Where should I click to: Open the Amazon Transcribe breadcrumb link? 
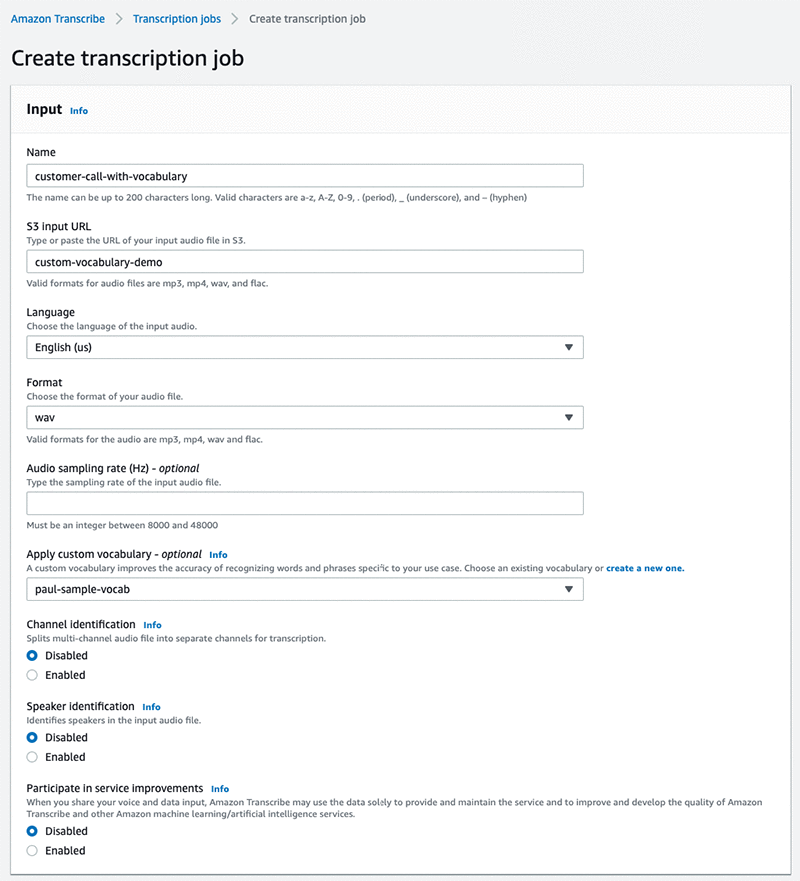click(58, 19)
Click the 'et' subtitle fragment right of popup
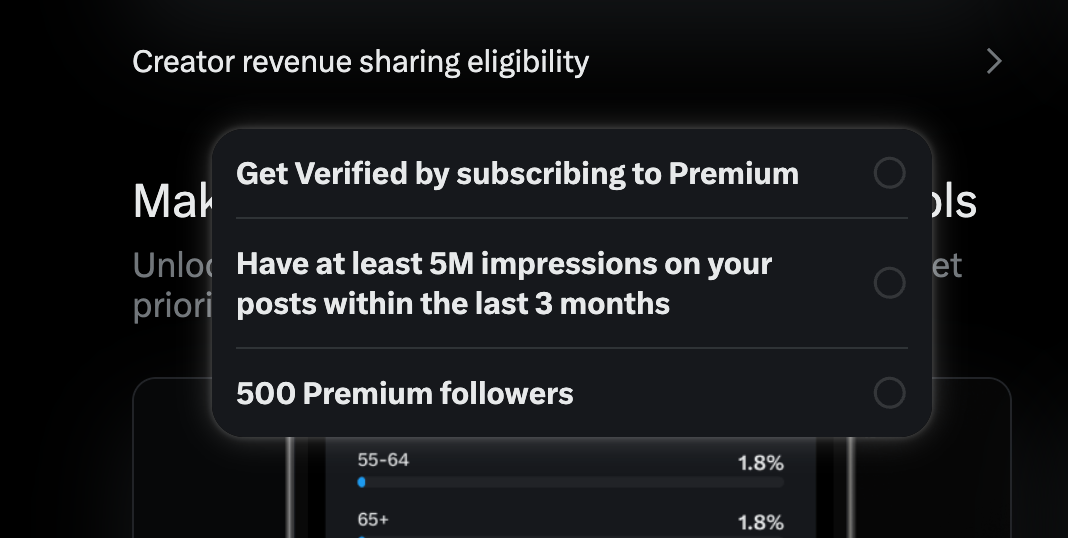The height and width of the screenshot is (538, 1068). 947,266
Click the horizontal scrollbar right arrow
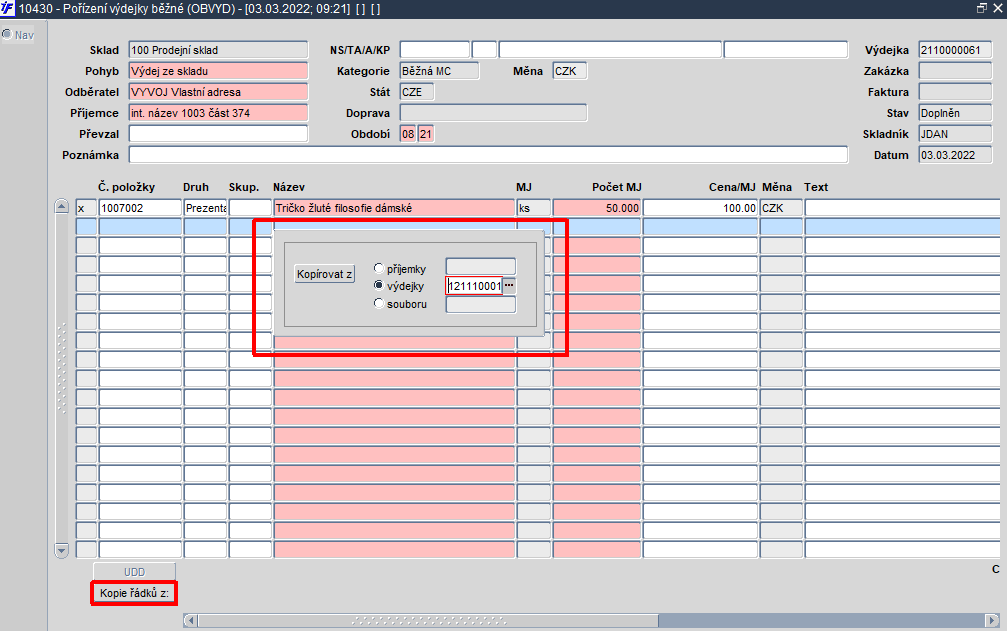Viewport: 1007px width, 631px height. click(x=992, y=620)
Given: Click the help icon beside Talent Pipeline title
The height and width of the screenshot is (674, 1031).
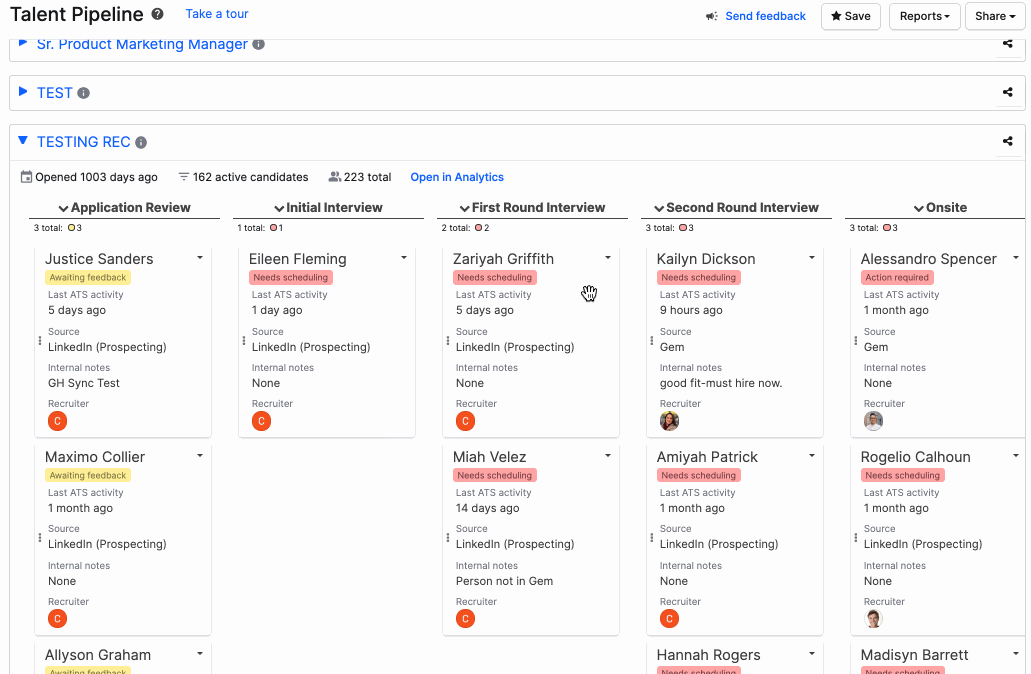Looking at the screenshot, I should 158,15.
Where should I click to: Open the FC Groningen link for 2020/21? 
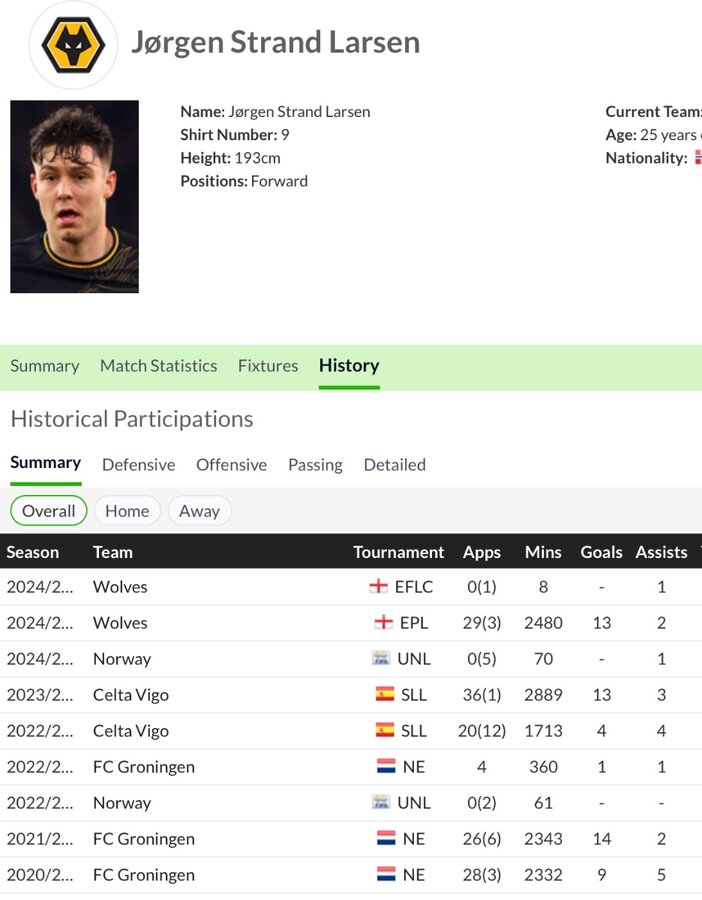pos(143,875)
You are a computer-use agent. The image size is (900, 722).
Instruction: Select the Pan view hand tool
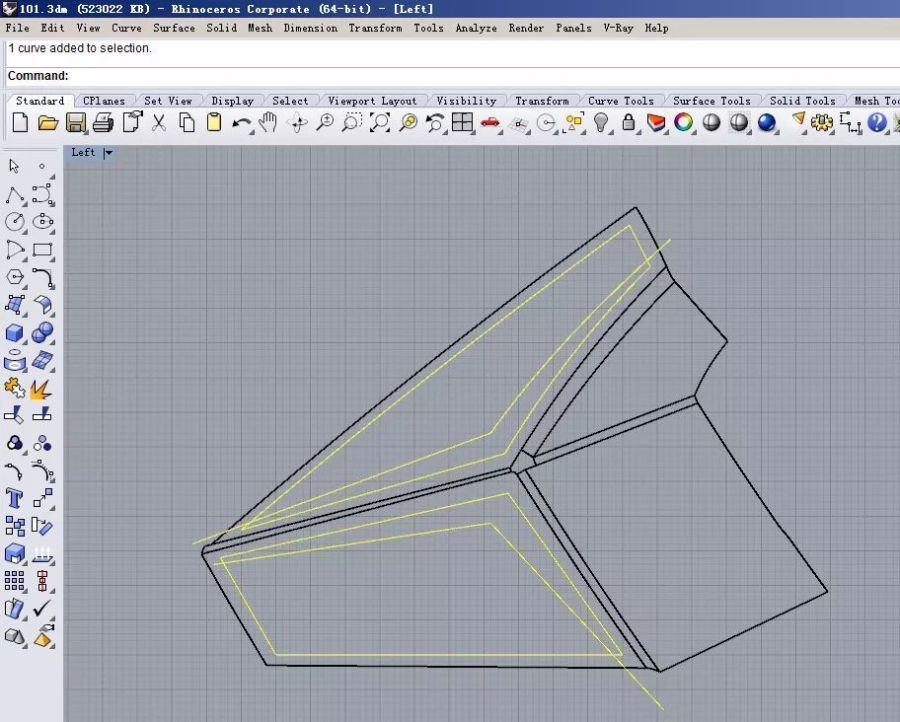268,123
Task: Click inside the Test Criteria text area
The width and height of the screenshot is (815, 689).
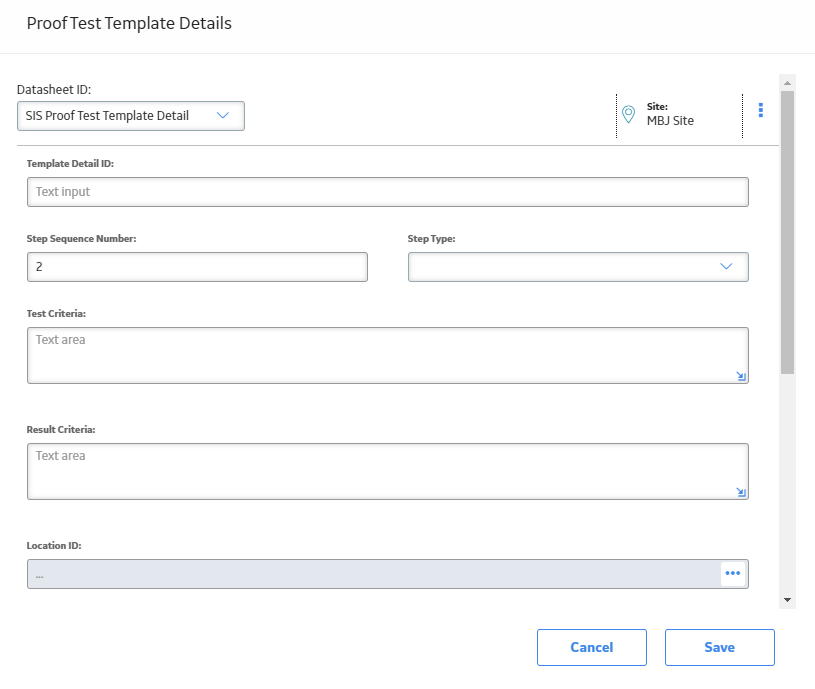Action: click(388, 355)
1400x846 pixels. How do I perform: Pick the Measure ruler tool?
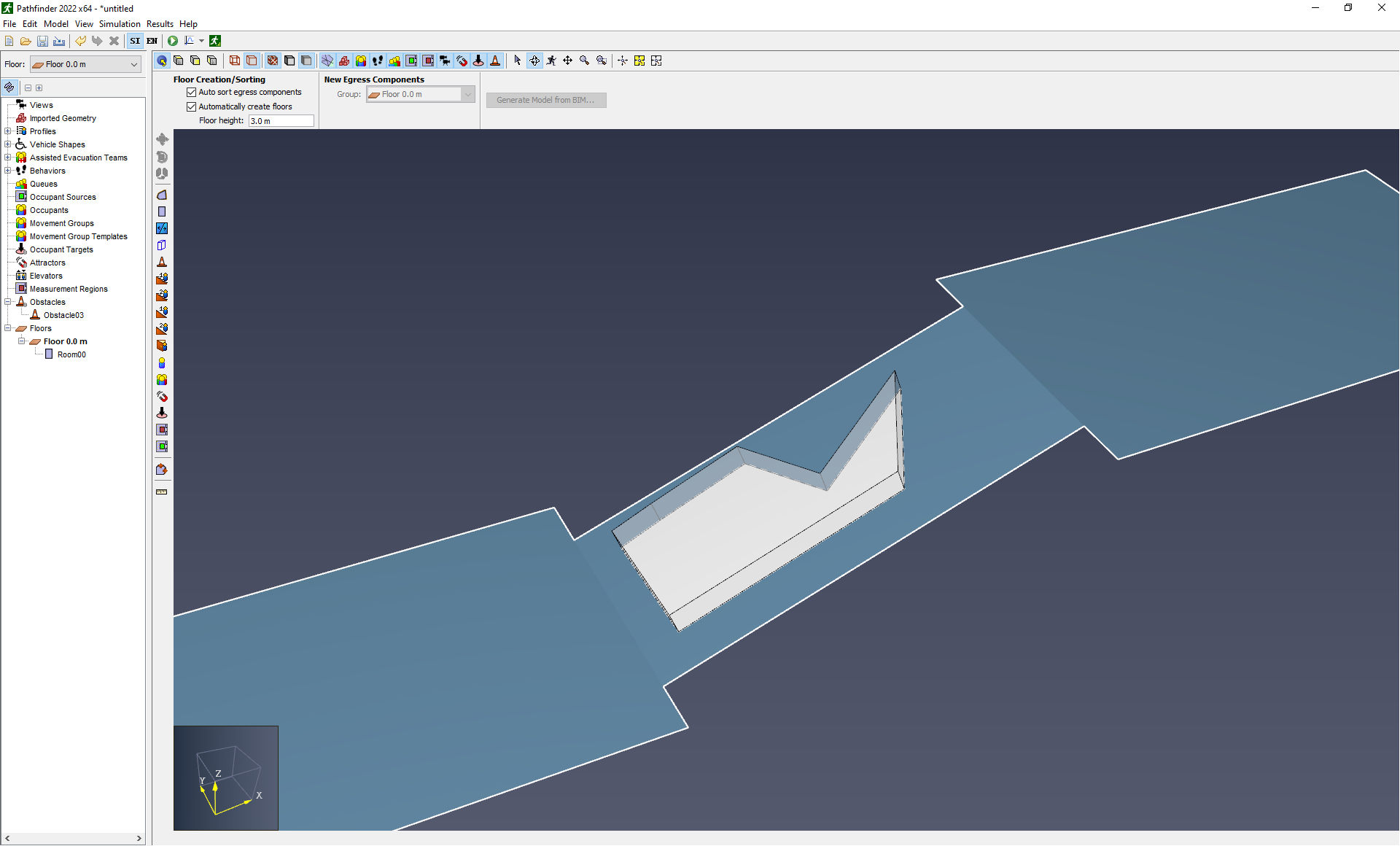(x=162, y=492)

(What this task involves) Without the pictures, restate each entry exactly.

(Completed task)
Where should I click to: Open the Amazon Transcribe breadcrumb link? 
click(58, 19)
Click the 'et' subtitle fragment right of popup
The height and width of the screenshot is (538, 1068). 947,266
Click the horizontal scrollbar right arrow
Viewport: 1007px width, 631px height. click(x=992, y=620)
Given: Click the help icon beside Talent Pipeline title
The height and width of the screenshot is (674, 1031).
Looking at the screenshot, I should 158,15.
Where should I click to: Open the FC Groningen link for 2020/21? 
pos(143,875)
You are a computer-use agent. The image size is (900, 722).
Instruction: Select the Pan view hand tool
268,123
Task: Click inside the Test Criteria text area
The width and height of the screenshot is (815, 689).
Action: click(388, 355)
1400x846 pixels. How do I perform: Pick the Measure ruler tool?
(x=162, y=492)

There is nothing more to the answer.